I think the webinar had several things going for it.  First, it was not some pie-in-the-sky portrait of how Predictive Coding can save millions of dollars in review costs.  Nor was it one of those events that examines the various case law rulings endorsing/denying the usage of Predictive Coding.  Rather, we treated Predictive Coding as a simple reality and explored how to deal with it in pragmatic terms.

Second, the webinar featured two Predictive Coding rock stars.  David Baldwin is a Litigation Support Manager at Choate, Hall, and Stewart who has used Predictive Coding in the real world.  He is also a master at creating PowerPoint slides that illustrate a point.  Karl Schieneman is a Predictive Coding expert – literally.   Karl was the expert in the recent Global Aerospace case where Predictive Coding was utilized.  The key to a good Predictive Coding webinar?  Get me out of the way early and let David and Karl talk through how to confront issues around sampling, measuring results, dealing with seed/training sets, and understanding what relevance scores mean.

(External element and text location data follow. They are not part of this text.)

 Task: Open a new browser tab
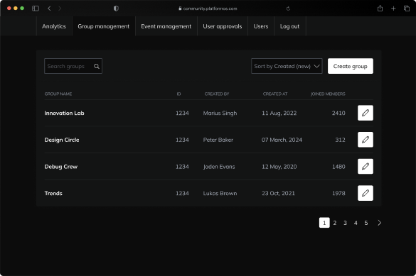click(393, 9)
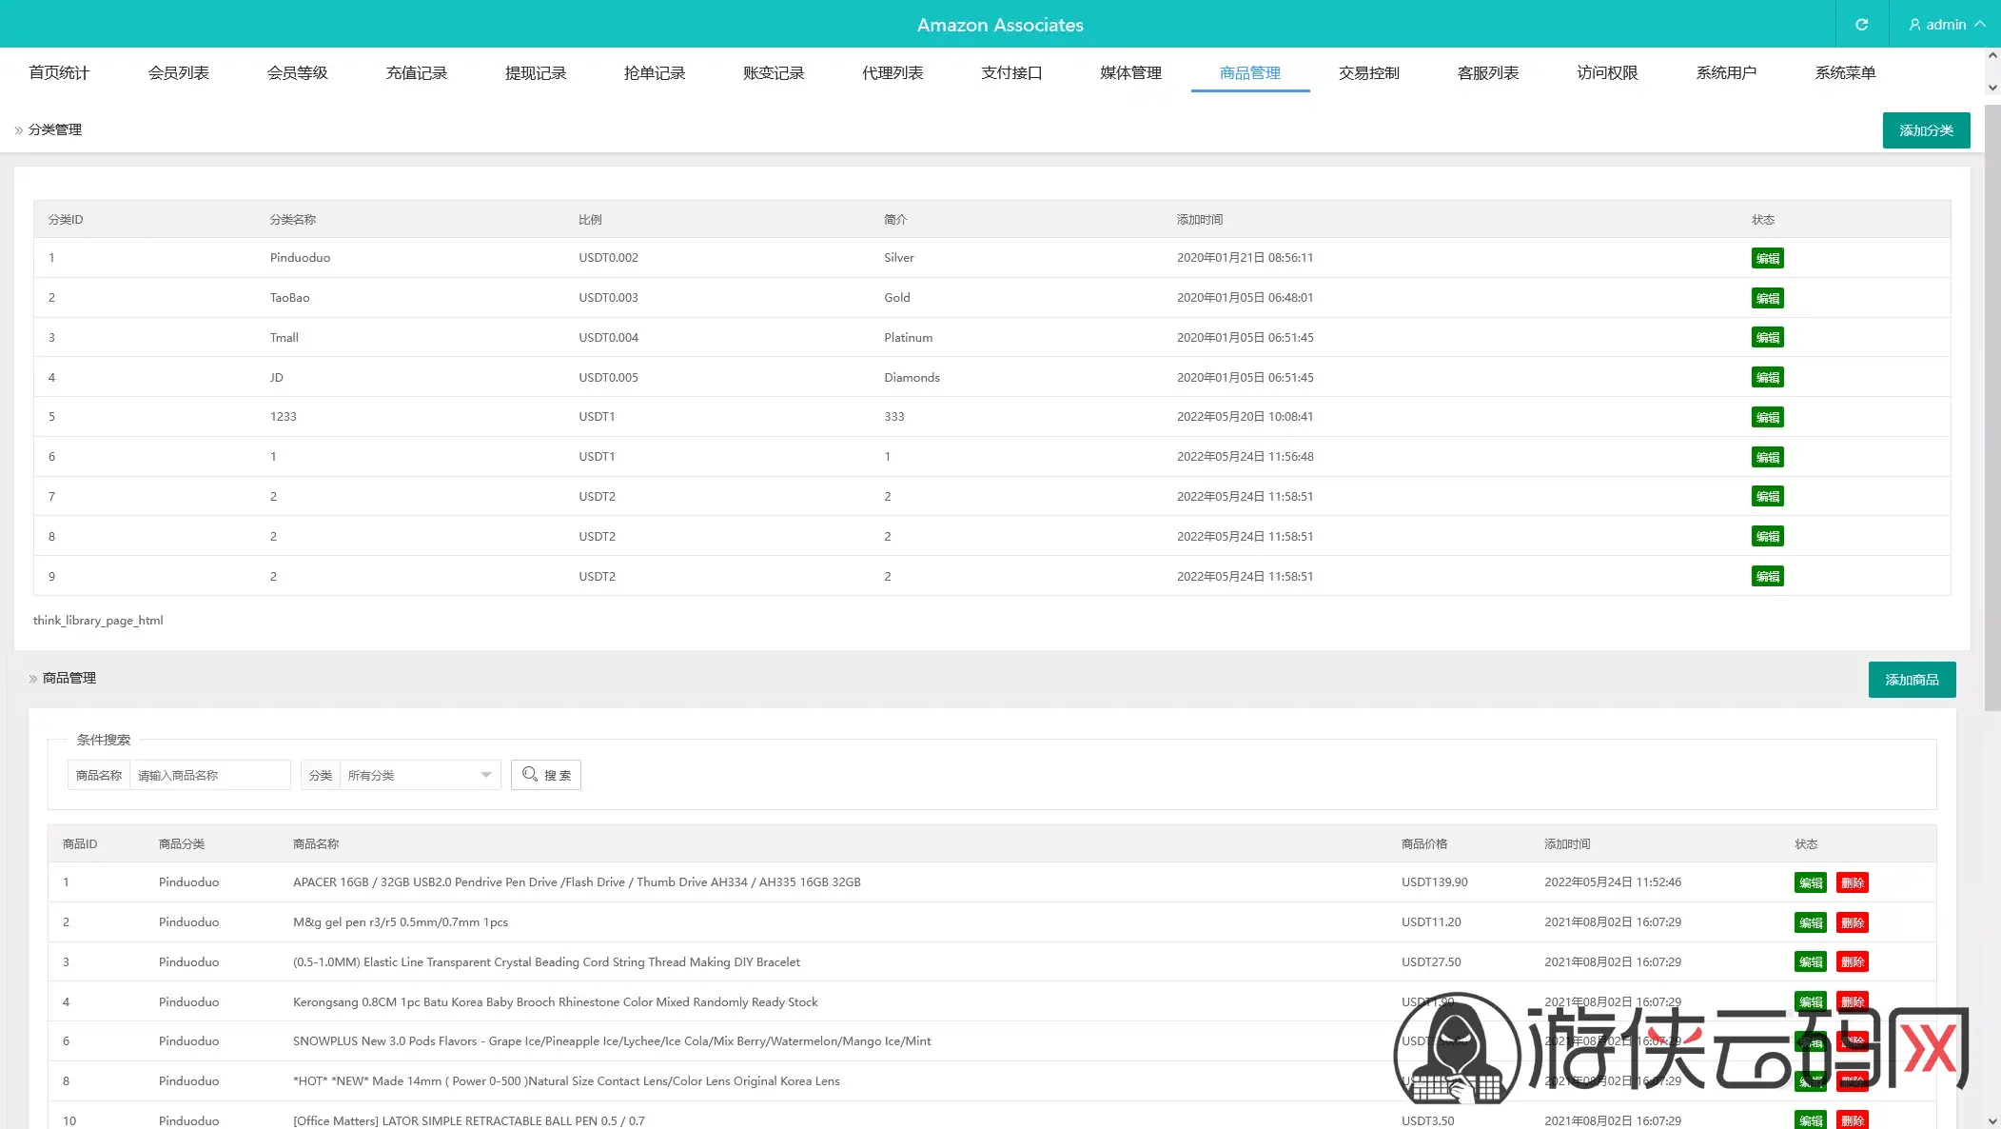Delete the Elastic Line Crystal Cord product
The image size is (2001, 1129).
1852,962
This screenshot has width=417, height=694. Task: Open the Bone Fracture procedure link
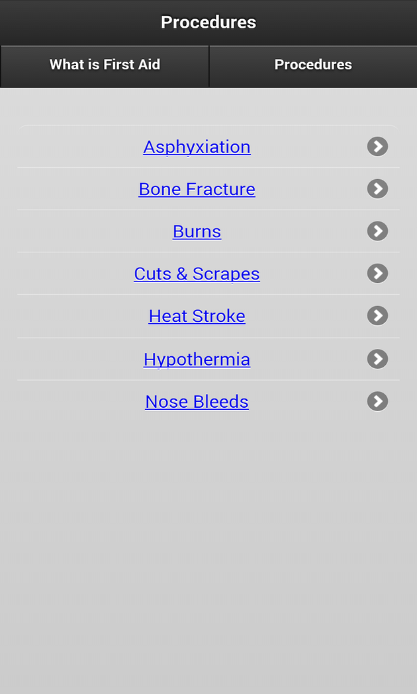197,189
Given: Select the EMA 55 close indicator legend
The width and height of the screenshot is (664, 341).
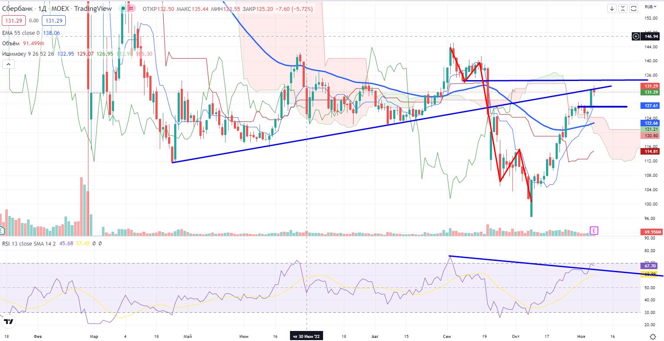Looking at the screenshot, I should [20, 33].
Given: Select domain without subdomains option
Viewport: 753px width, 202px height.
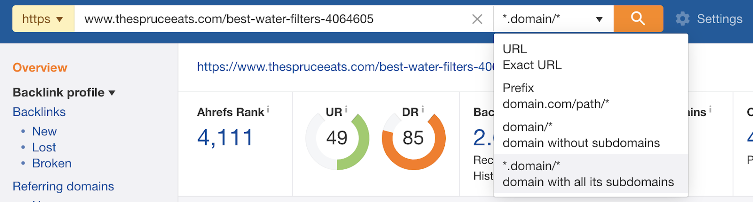Looking at the screenshot, I should click(x=581, y=135).
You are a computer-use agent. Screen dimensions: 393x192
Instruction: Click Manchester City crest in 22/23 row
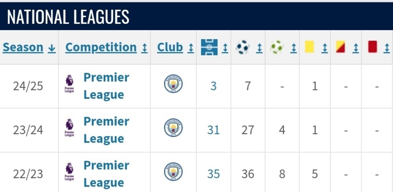coord(173,172)
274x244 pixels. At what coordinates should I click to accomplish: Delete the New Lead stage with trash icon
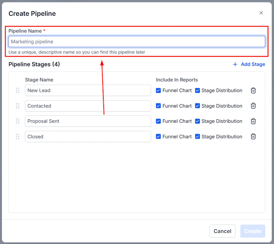253,90
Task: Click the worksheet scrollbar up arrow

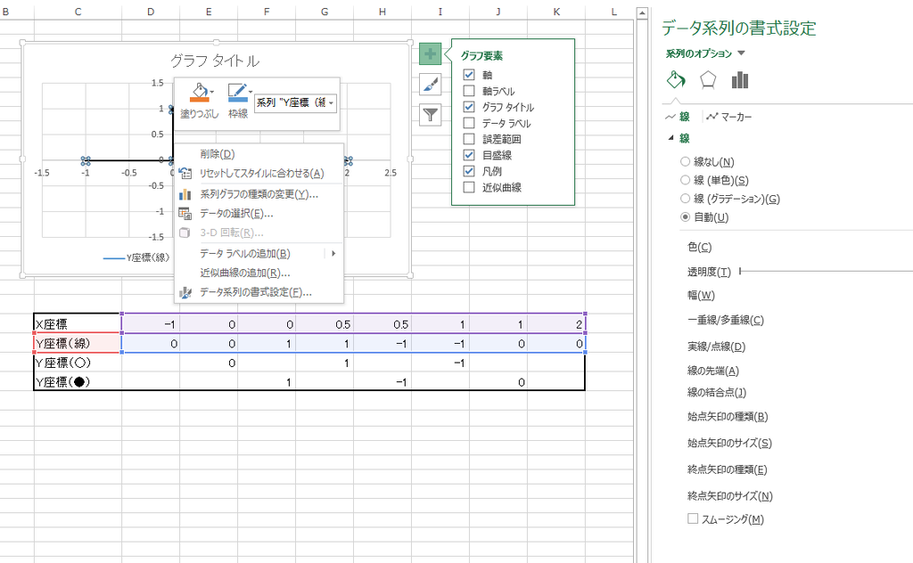Action: tap(641, 12)
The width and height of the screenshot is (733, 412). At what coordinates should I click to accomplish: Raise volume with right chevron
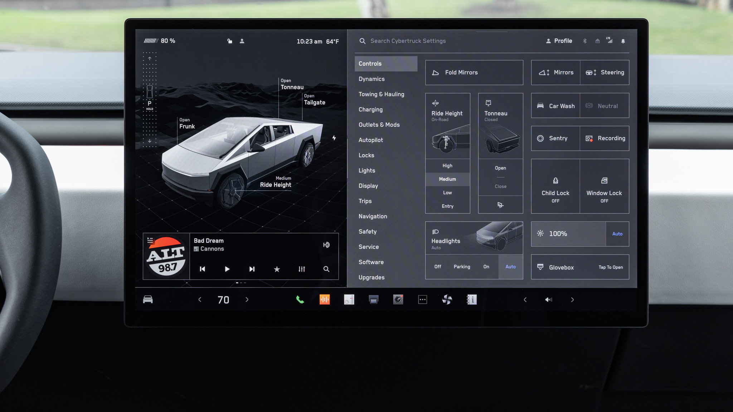[572, 300]
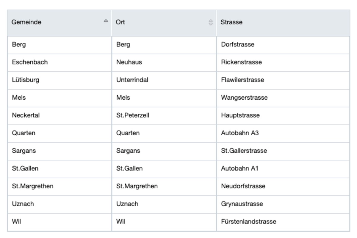The height and width of the screenshot is (238, 357).
Task: Select the Gemeinde column header
Action: pyautogui.click(x=26, y=22)
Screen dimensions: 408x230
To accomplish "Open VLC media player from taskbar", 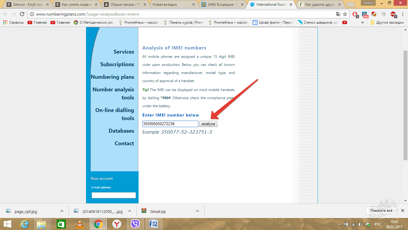I will [79, 224].
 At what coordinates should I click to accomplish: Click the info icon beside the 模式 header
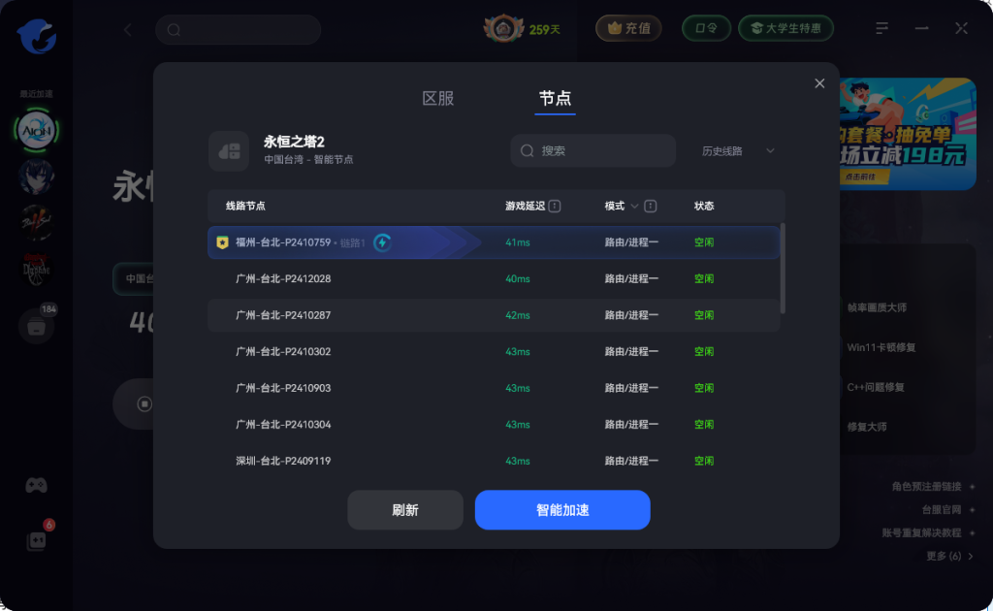pos(651,206)
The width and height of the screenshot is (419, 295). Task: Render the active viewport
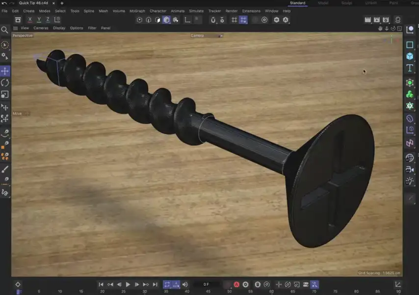click(x=367, y=20)
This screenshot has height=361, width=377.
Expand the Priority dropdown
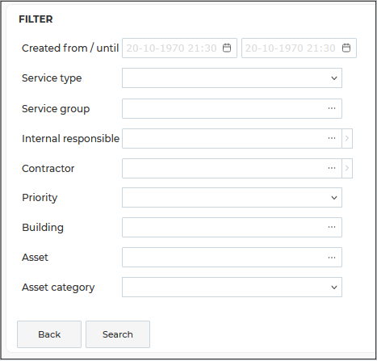[232, 198]
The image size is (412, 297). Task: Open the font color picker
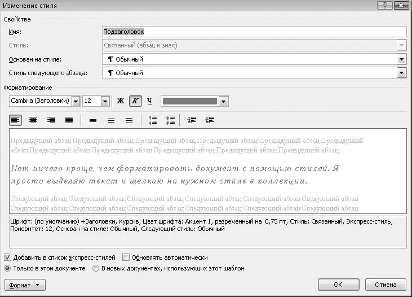[223, 101]
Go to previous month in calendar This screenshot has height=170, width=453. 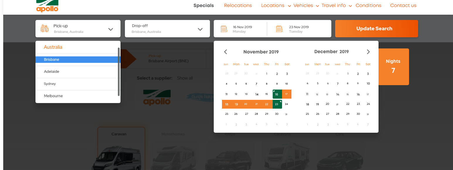point(225,52)
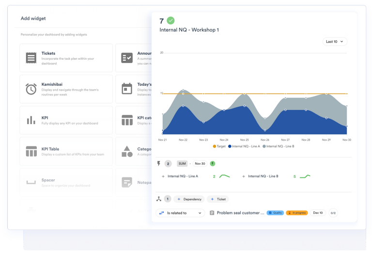The width and height of the screenshot is (372, 257).
Task: Toggle Internal NQ - Line A legend
Action: [x=245, y=146]
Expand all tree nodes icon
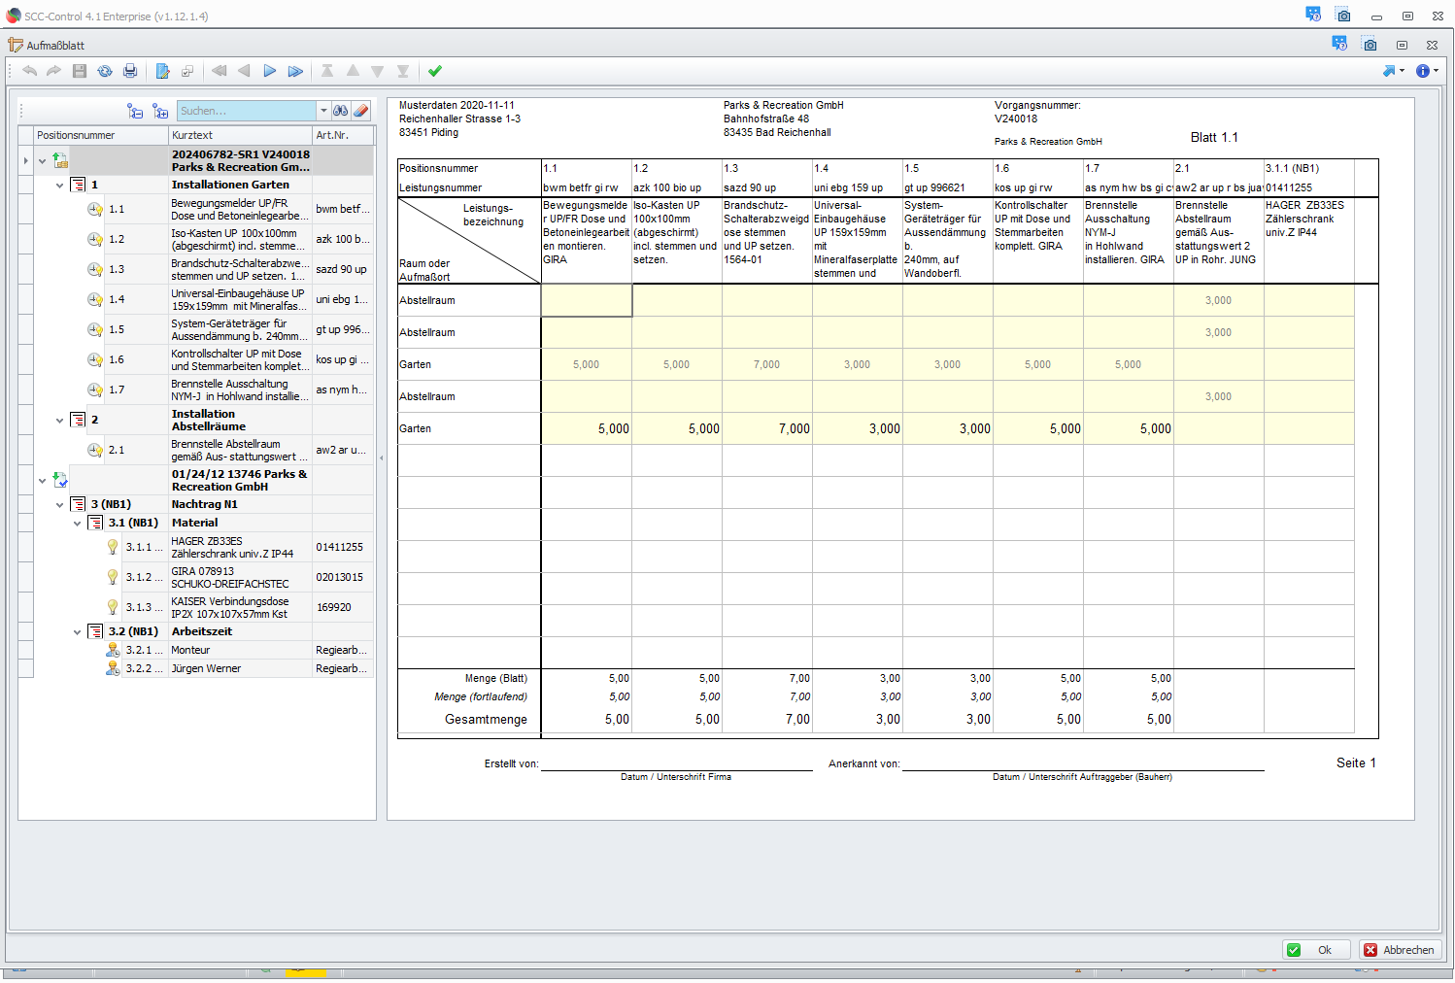 point(160,112)
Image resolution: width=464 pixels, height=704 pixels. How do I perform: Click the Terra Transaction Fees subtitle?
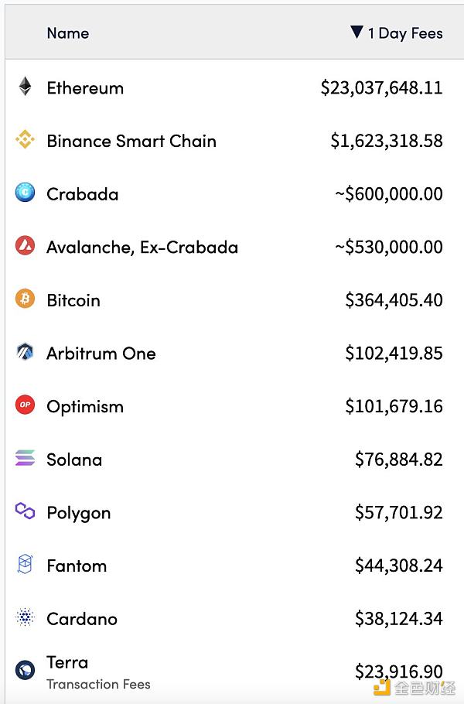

The webinar did, though, go beyond how to confront the very real challenges that Predictive Coding presents in practice – we did look at what current adoption rates are and what most users are looking to get from Predictive Coding.  I was able to present a preliminary analysis of some of our survey data.  Just a reminder: the Predictive Coding survey is still open and will wrap up next week, so if you haven’t had a chance to take it, please do (you could win a $250 gift card and, at the very least, you will get a copy of the summary results).  One interesting nugget coming from the data supports a theory of Karl’s – that Predictive Coding is the next evolution in culling methodologies.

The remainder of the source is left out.